No, doveva trattarsi di un’invasione, di qualche alieno. Qualche razza sconosciuta, o forse i Cetiani o gli Hainiti avevano deciso di assalire le colonie terrestri. Lui non si era mai fidato di quei maledetti umanoidi doppiogiochisti.
Il colpo doveva essere stato effettuato con una bomba incendiaria. La forza d’invasione, appoggiata da jet, vagoni volanti, bombe nucleari, poteva essere nascosta su un’isola, su un atollo, in qualsiasi punto del quarto di sfera sudovest. Avrebbe fatto meglio a ritornare al suo elicottero per trasmettere l’allarme, poi cercare di darsi un’occhiata intorno, in perlustrazione, in modo da riferire al Quartier Generale la propria valutazione della situazione reale. E stava rimettendosi in piedi quando udì le voci.
Non voci umane. Acute, leggere, bla-bla-bla. Alieni.
Chino sulle mani e sulle ginocchia dietro il tetto di plastica della baracca, che ora giaceva sul terreno, deformato dal calore fino ad assumere l’aspetto di un’ala di pipistrello, Davidson s’irrigidì e rimase in ascolto.
Quattro creechie si avvicinarono a pochi passi da lui, sul sentiero. Erano creechie selvatici, completamente nudi a eccezione di un’ampia cintura di cuoio che recava coltelli e piccoli tascapani. Nessuno aveva i calzoncini e il collare di cuoio che venivano assegnati ai creechie addomesticati. Probabilmente, i Volontari chiusi nel recinto erano stati ridotti in cenere insieme con gli umani.
Si fermarono poco più avanti del suo nascondiglio, continuando a parlarsi col loro lento bla-bla-bla, e Davidson trattenne il respiro. Non voleva farsi scorgere. Chissà che diavolo ci facevano, laggiù, dei creechie? Non potevano essere altro che spie o esploratori del nemico.
Uno dei creechie indicò in direzione sud, mentre parlava, e si voltò, cosicché Davidson poté vederlo in faccia. E riconoscerlo.

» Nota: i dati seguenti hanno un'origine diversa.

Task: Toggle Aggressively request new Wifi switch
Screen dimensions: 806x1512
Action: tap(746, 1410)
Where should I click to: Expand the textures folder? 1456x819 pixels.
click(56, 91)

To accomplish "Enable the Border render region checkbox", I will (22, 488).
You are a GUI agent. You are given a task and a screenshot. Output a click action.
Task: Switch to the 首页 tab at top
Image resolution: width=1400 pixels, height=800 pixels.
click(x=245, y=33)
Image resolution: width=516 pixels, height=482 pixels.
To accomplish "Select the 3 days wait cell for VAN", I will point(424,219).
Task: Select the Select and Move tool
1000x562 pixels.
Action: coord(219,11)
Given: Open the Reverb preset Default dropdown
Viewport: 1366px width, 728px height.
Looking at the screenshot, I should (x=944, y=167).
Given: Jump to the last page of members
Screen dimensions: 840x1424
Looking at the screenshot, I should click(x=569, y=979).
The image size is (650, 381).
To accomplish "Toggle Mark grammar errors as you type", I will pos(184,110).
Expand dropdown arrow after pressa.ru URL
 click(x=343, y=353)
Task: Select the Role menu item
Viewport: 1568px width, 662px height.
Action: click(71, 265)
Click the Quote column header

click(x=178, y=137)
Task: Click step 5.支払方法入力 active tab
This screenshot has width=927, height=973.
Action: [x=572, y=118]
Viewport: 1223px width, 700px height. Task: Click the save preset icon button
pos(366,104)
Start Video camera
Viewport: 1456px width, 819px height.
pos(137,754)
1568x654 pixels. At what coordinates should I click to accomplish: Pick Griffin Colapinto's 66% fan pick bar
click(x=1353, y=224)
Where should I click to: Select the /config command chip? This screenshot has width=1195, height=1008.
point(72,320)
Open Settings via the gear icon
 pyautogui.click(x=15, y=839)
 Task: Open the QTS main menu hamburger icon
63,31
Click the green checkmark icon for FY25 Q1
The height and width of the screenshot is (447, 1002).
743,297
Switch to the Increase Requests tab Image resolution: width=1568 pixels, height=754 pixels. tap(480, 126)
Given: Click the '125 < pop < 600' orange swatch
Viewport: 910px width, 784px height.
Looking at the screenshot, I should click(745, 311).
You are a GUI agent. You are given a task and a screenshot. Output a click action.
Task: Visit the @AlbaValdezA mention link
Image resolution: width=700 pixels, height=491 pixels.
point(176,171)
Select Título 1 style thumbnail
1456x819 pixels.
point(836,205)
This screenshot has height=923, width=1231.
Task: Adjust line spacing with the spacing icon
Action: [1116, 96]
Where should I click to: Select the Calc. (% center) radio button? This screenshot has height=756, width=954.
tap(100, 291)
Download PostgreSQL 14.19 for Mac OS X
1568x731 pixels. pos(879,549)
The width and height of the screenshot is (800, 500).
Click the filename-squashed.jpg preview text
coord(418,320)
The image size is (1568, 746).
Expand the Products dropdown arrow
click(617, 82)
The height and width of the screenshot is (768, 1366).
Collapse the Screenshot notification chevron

Tutti i creechie erano uguali tra loro, ma questo era differente. Davidson aveva vergato la propria firma su tutta quella faccia, meno di un anno prima. Era il creechie che era impazzito e che lo aveva assalito giù alla Centrale, il creechie omicida, il beniamino di Lyubov. E che diavolo ci faceva, lì al campo?
La mente di Davidson guizzò, ticchettò; con le reazioni scattanti come sempre, si alzò in piedi, improvviso, alto, tranquillo, arma alla mano.